/---

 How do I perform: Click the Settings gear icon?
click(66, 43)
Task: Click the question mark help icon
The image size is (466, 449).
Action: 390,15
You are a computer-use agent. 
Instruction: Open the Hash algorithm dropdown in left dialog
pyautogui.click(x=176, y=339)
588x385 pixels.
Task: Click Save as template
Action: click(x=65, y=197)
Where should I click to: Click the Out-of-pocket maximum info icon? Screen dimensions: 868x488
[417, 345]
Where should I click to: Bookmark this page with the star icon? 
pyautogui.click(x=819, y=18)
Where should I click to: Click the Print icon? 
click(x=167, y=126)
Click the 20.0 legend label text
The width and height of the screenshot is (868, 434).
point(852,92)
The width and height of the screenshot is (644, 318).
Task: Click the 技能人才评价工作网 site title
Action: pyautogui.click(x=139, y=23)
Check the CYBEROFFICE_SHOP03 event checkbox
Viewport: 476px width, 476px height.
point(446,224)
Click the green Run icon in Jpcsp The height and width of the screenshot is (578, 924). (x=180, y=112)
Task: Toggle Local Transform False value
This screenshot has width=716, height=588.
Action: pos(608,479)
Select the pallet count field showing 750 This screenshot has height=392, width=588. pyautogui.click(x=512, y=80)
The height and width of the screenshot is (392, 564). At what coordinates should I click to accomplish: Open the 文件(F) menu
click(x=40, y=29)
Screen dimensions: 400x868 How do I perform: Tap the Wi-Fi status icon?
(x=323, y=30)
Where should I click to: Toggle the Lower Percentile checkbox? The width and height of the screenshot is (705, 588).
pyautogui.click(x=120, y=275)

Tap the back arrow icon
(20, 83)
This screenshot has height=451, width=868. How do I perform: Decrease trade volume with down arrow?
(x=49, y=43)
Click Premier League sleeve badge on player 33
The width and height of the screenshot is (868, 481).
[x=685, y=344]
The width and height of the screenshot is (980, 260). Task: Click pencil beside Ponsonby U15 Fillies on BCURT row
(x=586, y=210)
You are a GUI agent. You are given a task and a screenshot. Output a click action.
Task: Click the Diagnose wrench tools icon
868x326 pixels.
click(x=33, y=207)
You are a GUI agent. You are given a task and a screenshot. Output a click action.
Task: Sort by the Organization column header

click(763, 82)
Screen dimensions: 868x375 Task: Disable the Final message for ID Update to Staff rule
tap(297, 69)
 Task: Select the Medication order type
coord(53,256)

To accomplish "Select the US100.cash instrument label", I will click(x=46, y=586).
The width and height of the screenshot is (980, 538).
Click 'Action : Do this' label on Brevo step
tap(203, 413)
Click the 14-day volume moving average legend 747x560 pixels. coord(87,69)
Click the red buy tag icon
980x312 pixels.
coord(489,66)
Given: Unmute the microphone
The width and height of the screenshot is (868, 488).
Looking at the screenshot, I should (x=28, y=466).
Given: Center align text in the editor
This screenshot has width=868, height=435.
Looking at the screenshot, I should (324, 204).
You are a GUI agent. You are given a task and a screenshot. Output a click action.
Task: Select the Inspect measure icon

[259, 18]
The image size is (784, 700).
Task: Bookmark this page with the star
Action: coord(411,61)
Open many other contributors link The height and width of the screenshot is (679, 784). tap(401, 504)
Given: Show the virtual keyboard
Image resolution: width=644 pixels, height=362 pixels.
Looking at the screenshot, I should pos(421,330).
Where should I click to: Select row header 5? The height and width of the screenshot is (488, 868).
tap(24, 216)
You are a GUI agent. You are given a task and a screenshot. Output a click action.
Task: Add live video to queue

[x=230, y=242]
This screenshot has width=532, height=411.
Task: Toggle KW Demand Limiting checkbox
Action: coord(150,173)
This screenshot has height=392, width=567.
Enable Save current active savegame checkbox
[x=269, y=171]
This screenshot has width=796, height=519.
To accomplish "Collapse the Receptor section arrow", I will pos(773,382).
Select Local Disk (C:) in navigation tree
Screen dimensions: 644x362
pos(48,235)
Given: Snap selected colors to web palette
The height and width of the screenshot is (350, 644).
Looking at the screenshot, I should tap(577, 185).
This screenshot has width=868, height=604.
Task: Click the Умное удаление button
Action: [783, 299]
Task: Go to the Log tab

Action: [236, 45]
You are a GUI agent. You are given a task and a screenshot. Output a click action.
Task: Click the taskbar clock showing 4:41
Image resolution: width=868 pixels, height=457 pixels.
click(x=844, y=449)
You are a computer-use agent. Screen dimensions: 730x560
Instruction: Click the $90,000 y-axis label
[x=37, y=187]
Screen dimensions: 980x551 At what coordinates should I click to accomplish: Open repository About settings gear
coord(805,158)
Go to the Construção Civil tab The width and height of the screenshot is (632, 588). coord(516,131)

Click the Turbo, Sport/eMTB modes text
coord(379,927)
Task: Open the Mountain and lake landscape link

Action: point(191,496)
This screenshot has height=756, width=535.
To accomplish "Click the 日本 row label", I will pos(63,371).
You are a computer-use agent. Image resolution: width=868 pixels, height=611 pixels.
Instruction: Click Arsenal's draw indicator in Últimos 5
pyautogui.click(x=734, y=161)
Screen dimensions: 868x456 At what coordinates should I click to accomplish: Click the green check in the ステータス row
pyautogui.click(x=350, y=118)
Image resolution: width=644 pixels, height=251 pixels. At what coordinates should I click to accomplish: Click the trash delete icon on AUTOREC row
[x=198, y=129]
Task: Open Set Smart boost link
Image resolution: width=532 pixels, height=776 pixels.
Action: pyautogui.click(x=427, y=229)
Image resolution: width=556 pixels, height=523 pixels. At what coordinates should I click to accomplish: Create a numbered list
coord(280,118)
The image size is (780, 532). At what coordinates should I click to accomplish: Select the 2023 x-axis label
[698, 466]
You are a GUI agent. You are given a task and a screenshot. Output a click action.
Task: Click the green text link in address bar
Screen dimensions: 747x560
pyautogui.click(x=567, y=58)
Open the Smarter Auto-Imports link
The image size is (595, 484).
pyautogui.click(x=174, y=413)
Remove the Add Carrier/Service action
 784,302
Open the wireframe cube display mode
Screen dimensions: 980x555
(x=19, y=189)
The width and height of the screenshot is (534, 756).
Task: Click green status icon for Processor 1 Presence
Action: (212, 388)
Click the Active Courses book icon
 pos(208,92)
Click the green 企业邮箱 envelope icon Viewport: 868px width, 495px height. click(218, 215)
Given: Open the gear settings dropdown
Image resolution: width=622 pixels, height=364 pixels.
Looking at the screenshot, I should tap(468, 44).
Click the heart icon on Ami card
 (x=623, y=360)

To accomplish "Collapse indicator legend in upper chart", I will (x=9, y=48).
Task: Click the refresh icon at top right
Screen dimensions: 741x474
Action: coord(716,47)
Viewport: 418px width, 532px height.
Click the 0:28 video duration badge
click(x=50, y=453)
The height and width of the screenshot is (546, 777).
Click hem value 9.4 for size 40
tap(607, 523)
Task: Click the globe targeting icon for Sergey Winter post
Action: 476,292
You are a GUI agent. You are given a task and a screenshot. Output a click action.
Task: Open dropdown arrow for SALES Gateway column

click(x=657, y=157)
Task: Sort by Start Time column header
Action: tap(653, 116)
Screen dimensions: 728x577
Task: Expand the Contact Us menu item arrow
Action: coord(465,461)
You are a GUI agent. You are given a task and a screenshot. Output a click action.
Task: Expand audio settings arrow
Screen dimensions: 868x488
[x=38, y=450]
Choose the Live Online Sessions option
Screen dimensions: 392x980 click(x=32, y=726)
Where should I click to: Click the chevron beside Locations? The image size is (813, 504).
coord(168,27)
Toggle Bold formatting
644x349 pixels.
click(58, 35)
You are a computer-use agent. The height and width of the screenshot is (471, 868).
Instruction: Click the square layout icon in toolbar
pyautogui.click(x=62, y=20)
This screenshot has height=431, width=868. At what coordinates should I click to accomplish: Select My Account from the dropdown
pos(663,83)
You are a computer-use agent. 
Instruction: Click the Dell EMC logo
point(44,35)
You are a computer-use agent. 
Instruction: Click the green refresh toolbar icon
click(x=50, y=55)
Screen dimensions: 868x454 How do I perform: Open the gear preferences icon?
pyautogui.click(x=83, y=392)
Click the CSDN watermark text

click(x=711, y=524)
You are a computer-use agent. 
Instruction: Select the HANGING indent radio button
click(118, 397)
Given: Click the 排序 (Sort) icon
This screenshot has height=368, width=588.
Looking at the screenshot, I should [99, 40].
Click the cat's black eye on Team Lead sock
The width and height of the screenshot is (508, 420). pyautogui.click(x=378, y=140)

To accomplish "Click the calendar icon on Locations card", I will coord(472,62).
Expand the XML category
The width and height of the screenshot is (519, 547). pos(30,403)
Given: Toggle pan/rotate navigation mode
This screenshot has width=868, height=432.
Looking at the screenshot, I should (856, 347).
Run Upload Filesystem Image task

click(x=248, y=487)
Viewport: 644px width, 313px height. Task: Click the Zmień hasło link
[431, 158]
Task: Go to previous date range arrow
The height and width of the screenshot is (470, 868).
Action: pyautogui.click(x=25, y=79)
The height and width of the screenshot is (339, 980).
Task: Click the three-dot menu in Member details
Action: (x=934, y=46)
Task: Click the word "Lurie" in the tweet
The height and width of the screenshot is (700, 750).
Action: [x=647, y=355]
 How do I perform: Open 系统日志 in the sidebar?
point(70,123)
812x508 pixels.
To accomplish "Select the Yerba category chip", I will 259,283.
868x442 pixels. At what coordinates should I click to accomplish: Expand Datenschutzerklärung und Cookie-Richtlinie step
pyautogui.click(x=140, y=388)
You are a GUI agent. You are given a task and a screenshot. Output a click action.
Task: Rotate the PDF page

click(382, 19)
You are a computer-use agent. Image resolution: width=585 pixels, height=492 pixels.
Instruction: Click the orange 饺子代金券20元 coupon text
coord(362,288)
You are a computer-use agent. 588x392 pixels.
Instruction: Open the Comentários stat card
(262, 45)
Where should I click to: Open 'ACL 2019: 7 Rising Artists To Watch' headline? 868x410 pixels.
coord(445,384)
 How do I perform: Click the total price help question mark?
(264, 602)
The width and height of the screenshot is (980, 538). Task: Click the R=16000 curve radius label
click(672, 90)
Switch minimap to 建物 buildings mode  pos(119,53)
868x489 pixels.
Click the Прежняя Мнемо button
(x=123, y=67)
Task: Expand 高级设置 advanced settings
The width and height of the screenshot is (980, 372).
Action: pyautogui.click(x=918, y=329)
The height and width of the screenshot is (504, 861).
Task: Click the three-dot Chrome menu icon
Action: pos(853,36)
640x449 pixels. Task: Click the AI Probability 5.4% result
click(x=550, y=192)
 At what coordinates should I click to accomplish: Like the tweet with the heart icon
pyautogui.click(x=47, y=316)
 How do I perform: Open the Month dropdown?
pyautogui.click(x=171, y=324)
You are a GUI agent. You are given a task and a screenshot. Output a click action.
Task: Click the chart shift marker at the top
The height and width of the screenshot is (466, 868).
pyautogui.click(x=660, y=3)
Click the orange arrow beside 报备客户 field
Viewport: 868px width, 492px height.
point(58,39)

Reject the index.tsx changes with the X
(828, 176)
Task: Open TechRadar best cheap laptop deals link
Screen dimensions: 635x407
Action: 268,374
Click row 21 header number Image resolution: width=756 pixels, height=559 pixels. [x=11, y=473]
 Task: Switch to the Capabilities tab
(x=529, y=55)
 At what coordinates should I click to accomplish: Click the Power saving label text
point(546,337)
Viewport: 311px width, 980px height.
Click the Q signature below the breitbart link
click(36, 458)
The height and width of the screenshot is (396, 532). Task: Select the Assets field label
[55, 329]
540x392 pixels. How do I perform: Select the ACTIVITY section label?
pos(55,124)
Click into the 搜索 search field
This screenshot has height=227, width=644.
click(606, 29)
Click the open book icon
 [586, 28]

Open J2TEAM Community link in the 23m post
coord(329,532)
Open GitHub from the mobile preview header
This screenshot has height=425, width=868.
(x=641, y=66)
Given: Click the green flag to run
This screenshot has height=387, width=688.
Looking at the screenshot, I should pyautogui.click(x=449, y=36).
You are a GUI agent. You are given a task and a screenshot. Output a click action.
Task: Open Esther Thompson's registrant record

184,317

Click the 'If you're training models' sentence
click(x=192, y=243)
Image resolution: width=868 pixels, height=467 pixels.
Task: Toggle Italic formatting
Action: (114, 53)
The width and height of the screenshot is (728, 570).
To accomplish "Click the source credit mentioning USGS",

\---

Copy the line containing "Open J2TEAM Community link in the 23m post" and every line after it, through the last line of the records. Include nothing else.

Open J2TEAM Community link in the 23m post
coord(329,532)
Open GitHub from the mobile preview header
This screenshot has height=425, width=868.
(x=641, y=66)
Given: Click the green flag to run
This screenshot has height=387, width=688.
Looking at the screenshot, I should pyautogui.click(x=449, y=36).
You are a GUI agent. You are given a task and a screenshot. Output a click action.
Task: Open Esther Thompson's registrant record

184,317

Click the 'If you're training models' sentence
click(x=192, y=243)
Image resolution: width=868 pixels, height=467 pixels.
Task: Toggle Italic formatting
Action: (114, 53)
The width and height of the screenshot is (728, 570).
To accomplish "Click the source credit mentioning USGS",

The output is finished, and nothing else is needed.